In making the translation from the paraxial world,

in where we lived up to now,

we didn't have to pay attention when we wrote down

the trigonometric function of an angle,

whether it was sine or tan because we approximated

both of them as simply the angle itself, and now we do.

In a detailed discussion of this,

very quickly gets you into lens design topics which are outside the scope of this class.

But I want to give you some idea of when you choose one or the other sine or tan and why.

This is a matter of fact is the basis of

Maxwell's proof that you can't have everything you want at once.

So let's start with the first of these and it's called the Abbe sine condition,

and it's pretty important and it's one of the ways if you're designing a lens,

it's one of the constraints that you can put on the lens to get good imaging.

So let's imagine that we have

our marginal ray that of course is launched from a field point somewhere,

and it goes through the edge of the aperture stop or the pupil somewhere,

that's what it means to be a marginal ray.

There's some angle that of course that marginal ray makes

with the axis in the field stop as it goes through the edge of the pupil.

What would our condition on the angle B when we get,

let say out to the image plane that of course is ideally conjugate to this field stop?

What will be the condition on the angle there,

alpha prime let's say.

In the praxia world,

it would be that the two are given by a ratio,

two angles, which is the angular magnification.

But we know that we can't use that anymore because we have a trig function here.

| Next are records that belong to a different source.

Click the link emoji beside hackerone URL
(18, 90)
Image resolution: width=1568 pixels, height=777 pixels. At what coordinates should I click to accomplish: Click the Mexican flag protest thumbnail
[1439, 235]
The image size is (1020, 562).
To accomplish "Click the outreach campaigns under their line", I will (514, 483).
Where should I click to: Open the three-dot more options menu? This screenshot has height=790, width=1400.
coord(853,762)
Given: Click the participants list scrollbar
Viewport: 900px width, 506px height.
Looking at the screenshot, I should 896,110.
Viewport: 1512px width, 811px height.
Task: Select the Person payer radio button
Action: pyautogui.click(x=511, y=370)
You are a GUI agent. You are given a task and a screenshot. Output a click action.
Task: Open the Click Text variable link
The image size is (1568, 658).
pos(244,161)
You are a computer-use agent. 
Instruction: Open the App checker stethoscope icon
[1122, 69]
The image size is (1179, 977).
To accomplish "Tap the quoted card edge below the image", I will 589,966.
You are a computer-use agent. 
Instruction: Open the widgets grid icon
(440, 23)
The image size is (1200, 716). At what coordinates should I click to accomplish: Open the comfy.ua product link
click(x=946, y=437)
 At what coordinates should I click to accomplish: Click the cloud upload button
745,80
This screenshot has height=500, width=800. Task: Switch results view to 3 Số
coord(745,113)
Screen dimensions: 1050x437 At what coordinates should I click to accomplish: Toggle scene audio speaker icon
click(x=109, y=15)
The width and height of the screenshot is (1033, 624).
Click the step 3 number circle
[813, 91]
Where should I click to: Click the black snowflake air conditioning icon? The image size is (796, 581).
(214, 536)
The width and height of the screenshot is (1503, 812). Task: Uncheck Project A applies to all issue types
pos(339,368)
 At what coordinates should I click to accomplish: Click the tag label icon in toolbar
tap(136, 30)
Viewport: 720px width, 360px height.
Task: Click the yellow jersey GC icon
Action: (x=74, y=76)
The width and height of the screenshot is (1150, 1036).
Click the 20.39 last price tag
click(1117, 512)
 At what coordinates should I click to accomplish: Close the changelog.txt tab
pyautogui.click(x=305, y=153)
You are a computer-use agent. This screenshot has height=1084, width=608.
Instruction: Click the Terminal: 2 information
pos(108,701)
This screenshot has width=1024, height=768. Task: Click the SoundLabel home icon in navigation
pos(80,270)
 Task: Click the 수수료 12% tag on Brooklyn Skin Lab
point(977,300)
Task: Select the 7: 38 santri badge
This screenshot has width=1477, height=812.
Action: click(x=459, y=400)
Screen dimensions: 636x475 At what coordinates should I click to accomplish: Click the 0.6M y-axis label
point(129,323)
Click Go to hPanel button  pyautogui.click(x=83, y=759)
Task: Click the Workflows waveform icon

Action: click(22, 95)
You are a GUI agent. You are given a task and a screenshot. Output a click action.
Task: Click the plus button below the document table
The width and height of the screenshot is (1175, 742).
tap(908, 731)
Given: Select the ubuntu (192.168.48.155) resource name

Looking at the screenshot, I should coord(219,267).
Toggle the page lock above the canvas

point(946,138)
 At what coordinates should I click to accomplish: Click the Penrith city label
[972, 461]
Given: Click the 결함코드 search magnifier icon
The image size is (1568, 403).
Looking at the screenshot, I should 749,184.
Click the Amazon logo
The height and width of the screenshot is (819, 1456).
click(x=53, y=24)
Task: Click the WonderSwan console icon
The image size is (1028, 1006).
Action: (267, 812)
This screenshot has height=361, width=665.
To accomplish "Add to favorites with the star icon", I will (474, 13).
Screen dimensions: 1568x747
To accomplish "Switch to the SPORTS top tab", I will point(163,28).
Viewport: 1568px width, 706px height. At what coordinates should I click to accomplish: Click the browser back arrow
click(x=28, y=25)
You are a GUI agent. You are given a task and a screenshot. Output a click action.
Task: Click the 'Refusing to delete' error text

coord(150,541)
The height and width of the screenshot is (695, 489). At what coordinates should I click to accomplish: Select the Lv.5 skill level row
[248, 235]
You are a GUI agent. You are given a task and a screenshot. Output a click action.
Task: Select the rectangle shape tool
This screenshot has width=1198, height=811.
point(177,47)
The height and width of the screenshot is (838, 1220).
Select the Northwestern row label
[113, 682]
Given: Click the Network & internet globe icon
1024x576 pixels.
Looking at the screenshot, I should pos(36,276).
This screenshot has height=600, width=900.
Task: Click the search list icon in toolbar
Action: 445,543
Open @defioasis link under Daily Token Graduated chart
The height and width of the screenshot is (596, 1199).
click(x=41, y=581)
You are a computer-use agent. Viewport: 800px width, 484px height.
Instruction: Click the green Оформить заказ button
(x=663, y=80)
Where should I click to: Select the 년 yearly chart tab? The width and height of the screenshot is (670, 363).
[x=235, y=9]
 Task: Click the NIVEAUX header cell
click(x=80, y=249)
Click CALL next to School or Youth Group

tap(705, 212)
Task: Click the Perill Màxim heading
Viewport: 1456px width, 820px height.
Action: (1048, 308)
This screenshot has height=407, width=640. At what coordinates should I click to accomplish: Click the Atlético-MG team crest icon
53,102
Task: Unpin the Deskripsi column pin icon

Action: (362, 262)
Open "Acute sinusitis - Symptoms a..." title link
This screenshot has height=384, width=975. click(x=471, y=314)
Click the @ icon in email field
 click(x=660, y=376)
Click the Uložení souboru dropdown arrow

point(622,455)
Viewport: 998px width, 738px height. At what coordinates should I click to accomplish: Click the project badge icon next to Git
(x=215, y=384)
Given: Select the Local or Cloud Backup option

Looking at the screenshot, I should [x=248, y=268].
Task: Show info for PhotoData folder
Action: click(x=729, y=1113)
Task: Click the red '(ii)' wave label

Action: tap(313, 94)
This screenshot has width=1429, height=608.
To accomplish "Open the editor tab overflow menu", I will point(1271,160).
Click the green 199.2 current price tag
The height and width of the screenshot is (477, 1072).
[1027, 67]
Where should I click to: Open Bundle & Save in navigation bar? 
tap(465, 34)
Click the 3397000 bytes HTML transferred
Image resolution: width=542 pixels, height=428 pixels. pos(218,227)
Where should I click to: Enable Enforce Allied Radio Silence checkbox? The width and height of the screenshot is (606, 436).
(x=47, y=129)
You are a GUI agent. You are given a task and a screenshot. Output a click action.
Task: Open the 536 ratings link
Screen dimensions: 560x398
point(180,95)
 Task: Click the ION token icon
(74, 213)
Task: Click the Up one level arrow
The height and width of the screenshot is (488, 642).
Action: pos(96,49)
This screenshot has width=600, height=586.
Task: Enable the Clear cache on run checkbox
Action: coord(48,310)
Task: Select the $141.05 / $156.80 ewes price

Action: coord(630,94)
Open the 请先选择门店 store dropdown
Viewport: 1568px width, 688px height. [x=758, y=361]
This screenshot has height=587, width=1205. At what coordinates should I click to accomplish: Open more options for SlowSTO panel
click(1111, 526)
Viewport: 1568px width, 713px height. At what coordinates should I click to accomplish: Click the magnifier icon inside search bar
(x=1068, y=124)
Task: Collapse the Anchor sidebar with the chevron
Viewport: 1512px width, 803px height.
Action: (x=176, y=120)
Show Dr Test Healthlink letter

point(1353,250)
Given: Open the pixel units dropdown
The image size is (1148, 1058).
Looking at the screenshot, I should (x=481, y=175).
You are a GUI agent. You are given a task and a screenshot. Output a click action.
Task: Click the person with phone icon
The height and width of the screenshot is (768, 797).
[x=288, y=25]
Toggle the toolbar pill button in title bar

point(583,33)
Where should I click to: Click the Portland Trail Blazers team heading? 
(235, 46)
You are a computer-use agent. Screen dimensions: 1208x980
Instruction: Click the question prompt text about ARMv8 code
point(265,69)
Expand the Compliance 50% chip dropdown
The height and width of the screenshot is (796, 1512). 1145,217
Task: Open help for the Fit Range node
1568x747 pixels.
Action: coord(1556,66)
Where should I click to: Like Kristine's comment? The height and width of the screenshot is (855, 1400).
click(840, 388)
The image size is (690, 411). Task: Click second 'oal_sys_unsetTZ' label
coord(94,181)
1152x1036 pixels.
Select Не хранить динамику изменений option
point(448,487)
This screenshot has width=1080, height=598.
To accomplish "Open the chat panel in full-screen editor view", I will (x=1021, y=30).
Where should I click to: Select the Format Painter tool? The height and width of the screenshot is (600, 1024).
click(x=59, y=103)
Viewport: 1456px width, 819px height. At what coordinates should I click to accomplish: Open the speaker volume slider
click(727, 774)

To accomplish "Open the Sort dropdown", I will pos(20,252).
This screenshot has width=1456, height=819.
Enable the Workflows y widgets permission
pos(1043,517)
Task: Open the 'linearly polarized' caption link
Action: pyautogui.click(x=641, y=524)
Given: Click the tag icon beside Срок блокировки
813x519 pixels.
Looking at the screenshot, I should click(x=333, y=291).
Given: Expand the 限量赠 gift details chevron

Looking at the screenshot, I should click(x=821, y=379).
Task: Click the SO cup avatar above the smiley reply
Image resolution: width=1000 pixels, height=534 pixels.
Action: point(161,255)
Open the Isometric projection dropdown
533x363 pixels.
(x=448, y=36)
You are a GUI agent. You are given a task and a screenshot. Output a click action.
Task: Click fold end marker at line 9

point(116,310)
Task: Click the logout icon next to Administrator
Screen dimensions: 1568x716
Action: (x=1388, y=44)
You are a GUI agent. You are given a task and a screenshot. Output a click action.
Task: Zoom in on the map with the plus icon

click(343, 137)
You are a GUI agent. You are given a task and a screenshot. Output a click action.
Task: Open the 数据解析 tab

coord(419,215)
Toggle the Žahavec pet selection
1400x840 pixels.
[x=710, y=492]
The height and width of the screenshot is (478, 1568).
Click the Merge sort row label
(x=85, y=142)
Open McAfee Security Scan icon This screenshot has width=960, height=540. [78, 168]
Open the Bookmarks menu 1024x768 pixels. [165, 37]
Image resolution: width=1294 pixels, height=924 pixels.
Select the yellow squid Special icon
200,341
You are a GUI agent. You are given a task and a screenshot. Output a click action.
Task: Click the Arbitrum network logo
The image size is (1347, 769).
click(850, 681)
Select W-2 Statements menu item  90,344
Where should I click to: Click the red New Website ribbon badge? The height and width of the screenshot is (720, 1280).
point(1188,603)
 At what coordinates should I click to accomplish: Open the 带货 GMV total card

We can't be using raw angles anymore.

It's going to be sine or tangent.

So to understand this,

we have to use a little Fourier Optics,

very little but if you have taken or plan to take that class,

here's one of the many important links.

Let's imagine we have some object here or the image of an object in the field stop,

but now rather than think about it as a point radiating,

let's take its Fourier transform to ask what are the spatial frequencies.

What are the frequency components that make up that object,

and maybe here's one of them right here.

In the plane, transverse to the optical axis that sinusoid,

which is one of the Fourier components of my object,

has a particular period and I'll call that lambda sub x,

imagining that this is an x axis,

and one over that number,

of course, would be the spatial frequency.

Frequency is one over period.

Well, that sinusoid on the boundary,

this is a sinusoid in the electric field at frozen time,

and I'm looking at the electric field,

would correspond to a plane wave launched off into the space.

I can figure out what plane wave by just drawing the crests of

that plane wave such that the wavelength,

the distance between those crests is whatever the local wavelength this,

vacuum wavelength of the refractive index.

Once I fix the local wavelength and once I fix this period on the boundary,

I can only fit one plane wave.

So there's a one-to-one relationship here,

and that plane wave has to go off at a particular angle.

You can do just, you can draw a triangle in here and you can find out that

the period on the boundary is the local wavelength vacuum over n,

over the sine of the angle,

and that's just a little quick trigonometry.

So now, if I think about that I have a whole set of spatial frequencies,

one over these periods,

that all are made up from the Fourier transform of my object,

and I want to transfer that object out to image space and get

a possibly scaled but faithful High Fidelity representation of the image.

Then it must be the case that it's not

the angles that are now related by the angular magnification,

that's what we hadn't praxia land.

It's at the spatial frequencies must all scale from the object to the image.

Because if the spatial frequency scale,

then I can do an inverse transform in the image space and get the same,

the same object backward or the image of that object.

But if those spatial frequencies are different,

some of them scale differently than others,

then when I do my inverse Fourier transform,

I've screwed up the inverse transform.

I don't reconstruct the object.

So this is the analogy now to the angular magnification we had before,

and you can see if we set sine alpha equal to alpha,

we recover the angular magnification.

But we learned that it's actually spatial frequencies that have to be transferred to

the system in order to faithfully reconstruct images and objects.

Once we set those equal and divide out the constants,

you see that instead of alpha

the angle being related to the magnification, it's sine alpha.

So this is the Abbe sine, condition for high-quality,

high-fidelity imaging from object to image plane.

The concept of angular magnification gets replaced by this rule here,

that it's the sine of the angles that have to be conserved between those two planes,

and that's one of the two ways that you generalize from paraxial to non-paraxial optics.